Thar's a blizzard a'comin'. I've stocked up on toilet paper, chili, chocolate, and porn. I can survive for weeks. The one thing this blizzard needs is a warm sweetie between the sheets. Nine months from now there will be a baby boom, and i'm going to miss all the fun (not that i want a baby, mind, i just want to be able to look back at this storn nine months from now and smile at someone and say "ah, yes. that was a good blizzard").
And for fucks sake, somebody say something, even if it's just ridicule. I havn't gotten a commet in, like, a dozen posts, and i'm starting to feel like I'm banging a tennis ball against a wall. It's a lot of fun, but it ain't tennis if no one's banging back.
4 comments:
Well, hello. I'm from the Midwest, so lucky you, I felt inclined to blog. I hear your blizzard sentiments completely. I always feel like a good shag when it's blustery outside. One day, I just want to be snowed in for a week straight. Just to see what blizzards are really like. Then, it can be 72 degrees forever, fine with me.
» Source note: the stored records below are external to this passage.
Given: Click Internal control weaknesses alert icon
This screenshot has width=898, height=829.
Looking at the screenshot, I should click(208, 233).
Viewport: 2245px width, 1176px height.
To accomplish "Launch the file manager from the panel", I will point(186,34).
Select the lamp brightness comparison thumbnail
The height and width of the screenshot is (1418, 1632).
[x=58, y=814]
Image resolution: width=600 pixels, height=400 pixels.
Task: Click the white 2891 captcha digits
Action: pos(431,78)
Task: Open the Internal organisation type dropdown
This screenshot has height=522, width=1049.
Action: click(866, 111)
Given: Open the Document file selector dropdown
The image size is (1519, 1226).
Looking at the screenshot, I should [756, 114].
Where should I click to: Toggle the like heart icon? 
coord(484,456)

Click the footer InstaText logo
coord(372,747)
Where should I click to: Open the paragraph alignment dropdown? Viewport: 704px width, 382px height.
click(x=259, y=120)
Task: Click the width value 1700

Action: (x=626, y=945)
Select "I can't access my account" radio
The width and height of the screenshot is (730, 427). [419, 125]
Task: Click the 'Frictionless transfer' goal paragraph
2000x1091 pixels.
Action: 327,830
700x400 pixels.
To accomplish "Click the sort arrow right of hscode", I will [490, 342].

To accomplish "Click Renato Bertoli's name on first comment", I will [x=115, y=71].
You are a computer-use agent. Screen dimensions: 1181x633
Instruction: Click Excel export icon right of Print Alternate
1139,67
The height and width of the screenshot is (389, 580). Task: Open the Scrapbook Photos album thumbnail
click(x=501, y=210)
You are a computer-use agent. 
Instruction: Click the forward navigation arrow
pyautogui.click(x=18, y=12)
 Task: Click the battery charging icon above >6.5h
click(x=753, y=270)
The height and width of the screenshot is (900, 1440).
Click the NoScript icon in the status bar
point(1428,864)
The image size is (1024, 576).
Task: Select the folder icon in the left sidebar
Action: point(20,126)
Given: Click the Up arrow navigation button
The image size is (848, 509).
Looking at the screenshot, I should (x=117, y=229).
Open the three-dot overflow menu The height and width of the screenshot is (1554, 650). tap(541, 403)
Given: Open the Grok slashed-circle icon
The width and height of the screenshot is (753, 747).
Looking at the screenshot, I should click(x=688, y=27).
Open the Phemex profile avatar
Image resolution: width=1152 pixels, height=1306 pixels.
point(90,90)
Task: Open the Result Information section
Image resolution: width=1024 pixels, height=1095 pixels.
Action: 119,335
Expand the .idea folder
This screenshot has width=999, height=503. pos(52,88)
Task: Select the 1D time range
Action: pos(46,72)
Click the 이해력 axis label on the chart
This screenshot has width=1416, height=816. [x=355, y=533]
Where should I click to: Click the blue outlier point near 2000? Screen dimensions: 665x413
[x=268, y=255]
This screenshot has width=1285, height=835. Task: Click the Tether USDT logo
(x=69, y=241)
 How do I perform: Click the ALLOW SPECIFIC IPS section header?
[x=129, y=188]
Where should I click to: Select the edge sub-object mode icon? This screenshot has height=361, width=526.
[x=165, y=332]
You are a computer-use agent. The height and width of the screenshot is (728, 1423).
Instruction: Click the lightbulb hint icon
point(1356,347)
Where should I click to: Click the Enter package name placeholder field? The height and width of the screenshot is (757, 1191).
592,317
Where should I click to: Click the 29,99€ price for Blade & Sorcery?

Hi, Fwannie. Welcome to Mental Excrement, my website of diaretic (as opposed to diarrhetic) crap. Thanks for your contribution; I hope you'll visit often.
Re the snowstorm: If you lived with my fiends in southern Massachusetts, you might have gotten your wish. They got over 3 feet out there! For lack of shagging, at least get out and enjoy the skiing.
Banging eh? American woman, stay away from me...etc etc blues riff in C. Yeah Aerosmith are ok but their seventies stuff is way cooler. Detoxing may have helped them live longer but it turned them into power balladeers and frankly, we already have journey for that...
Fuck you, man; i like Journey. Sue me.